HomeFeatured | Home PagePAL’s golf program celebrates its 29th year at Juniata Golf Club

PAL’s golf program celebrates its 29th year at Juniata Golf Club

Several of the instructors, including 18-year-old Sarah Mace of Port Richmond, are veterans of the golf program themselves.

Sisters Rachel (left) and Sarah Mace have their picture taken with Rizzo PAL director Ernie Rehr at the 2019 PAL golf tournament awards at Juniata Golf Club | Photo by Tom Beck

For many kids in the River Wards, the Police Athletic League Junior Golf Program is the highlight of their summer. 

“For the past almost 30 years, we’ve been running this week of golf camp, but over the past 17, 20 years we’ve expanded it to where we’ve done…eight weeks in the summertime of golf programs for the kids in PAL at no cost to PAL through our various funders,” said Ernie Rehr, PAL’s golf director and director of the Rizzo PAL Center in Port Richmond. “This week here is always the staple. This is the end of the golf season for us.”

That’s right. The program, which is completely free, starts off in May, and lasts until mid-August. The program culminates with a weekly “Golf Camp” every August, in which children aged roughly 8 to 16 are taught the basics of golf. Several of the instructors, including 18-year-old Sarah Mace of Port Richmond, are veterans of the golf program themselves.

“It’s nice to see how when I was a kid I looked up to the people who helped me out so much so I can play by myself now,” she said. “Now I can explain that stuff to the little kids and see them get better even just throughout the program because there’s just so much progress.”

Mace’s younger sister Rachel, 14, also participates in the camp.
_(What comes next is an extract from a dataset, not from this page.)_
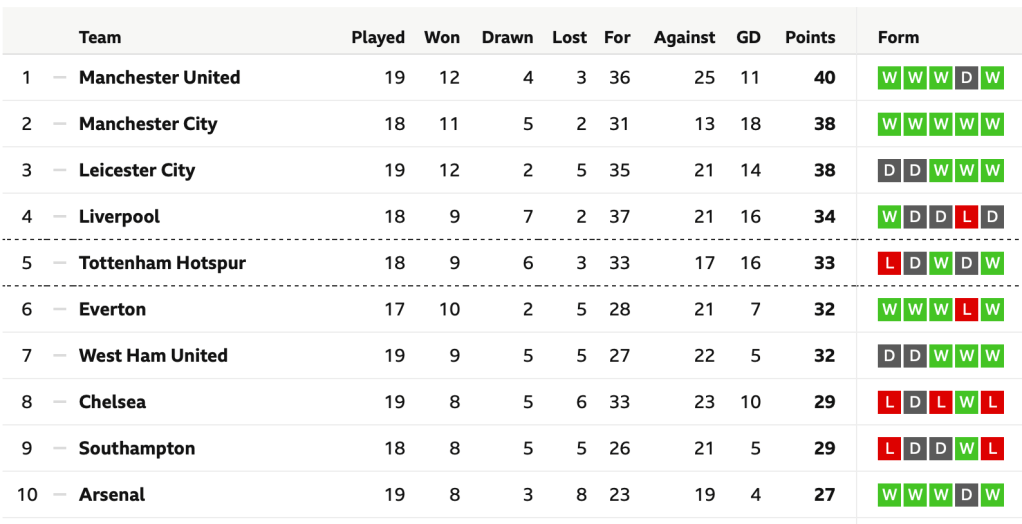Click Liverpool's red L form badge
Rachel said she enjoys the camp because she makes friends and likes the environment.

“It’s just so much fun,” she said. 

“I know I’ve made a lot of friends here through the years because we’ve all been doing it,” said the elder Mace. “I think that’s fun. It gives me something to do in the summer because otherwise I’d just be sitting at home doing nothing.”
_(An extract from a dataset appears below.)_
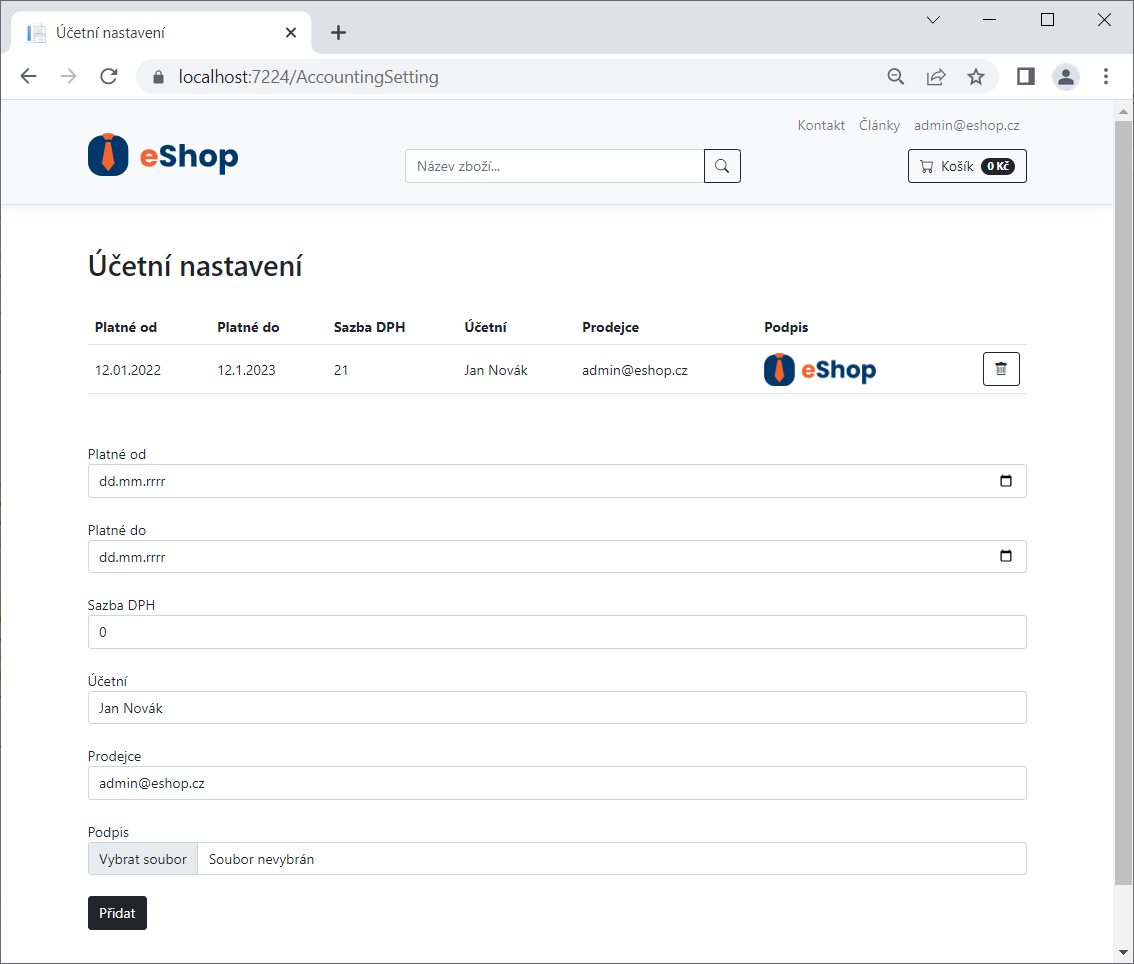This screenshot has width=1134, height=964.
Task: Click the Název zboží search field
Action: click(554, 166)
The Maces got into golf partly because of their father’s influence because he was a golfer. However, “They’re kind of the exception to the rule in that they actually have somebody in their family who actually plays golf,” said Sgt. Michael Faust, the PAL administration’s administrative sergeant. “They’ve been with the program for as long as I can remember.”
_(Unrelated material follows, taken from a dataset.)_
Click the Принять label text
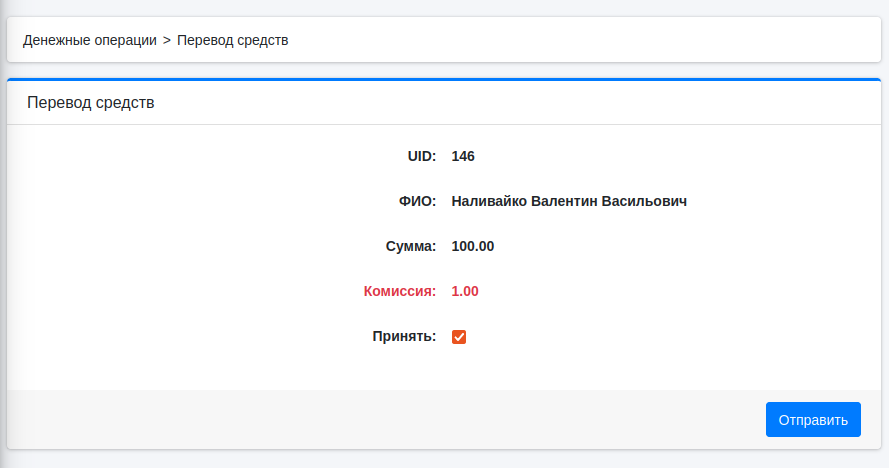889x468 pixels. tap(404, 336)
Sarah got into the program when she was 9 or 10, she said. Rachel started at age 7.

All of the River Wards PAL kids, all of whom either go to Rizzo PAL in Port Richmond of 26th District PAL Center in Old Richmond, gather for a group picture. | Photo by Tom Beck

According to Bob Wheeler, the current general manager of Juniata Golf Club who was a former Philadelphia police officer involved with PAL, he was part of the inaugural group of people to start PAL’s golf program in 1991. When the problem of money arose, Wheeler helped plan a golf tournament to raise $5,000 for the program. Since then, the camp has had an enormous impact on the community. When Wheeler coached golf at Northeast Catholic High School, “Basically all the kids were PAL kids who went through the camp,” he said.

Kids and instructors gathered at Juniata Golf Club Friday afternoon for the annual awards celebration, marking the end of both the entire golf program, which lasted all summer, and the Golf Camp, which lasted for the entire week.

“This is the highlight,” Wheeler said.

According to Rehr, there are about seven PAL centers across the city that bring in 10 to 20 kids for the golf program. The kids meet at various courses around the area, including Walnut Lane Golf Club, FDR Golf Club, the Abington Club’s golf course and Five Ponds Golf Course.

“We spend a week just learning the game of golf – having control of your stick, grip, stance, swing,” said Rehr, “and then also the three R’s of golf. Respect yourself, respect others and respect your surroundings. We teach them that from the getgo because it’s more than golf. You do that in life. You do that in school.”

Kids learn to not only play the sport, but learn to replace their divots and ballmarks and to not leave litter out on the course. During the final week, the program holds a chipping competition, a putting competition and a closest-to-the-pin competition for the kids.

“It’s great to see a kid who really doesn’t get a chance to golf learn and practice this whole week to get a chance to win it,” said Rehr. “They win this stuff, we don’t just give it to them. It’s not a participation [trophy], they have to earn the stuff that they get here, and that’s pretty neat.”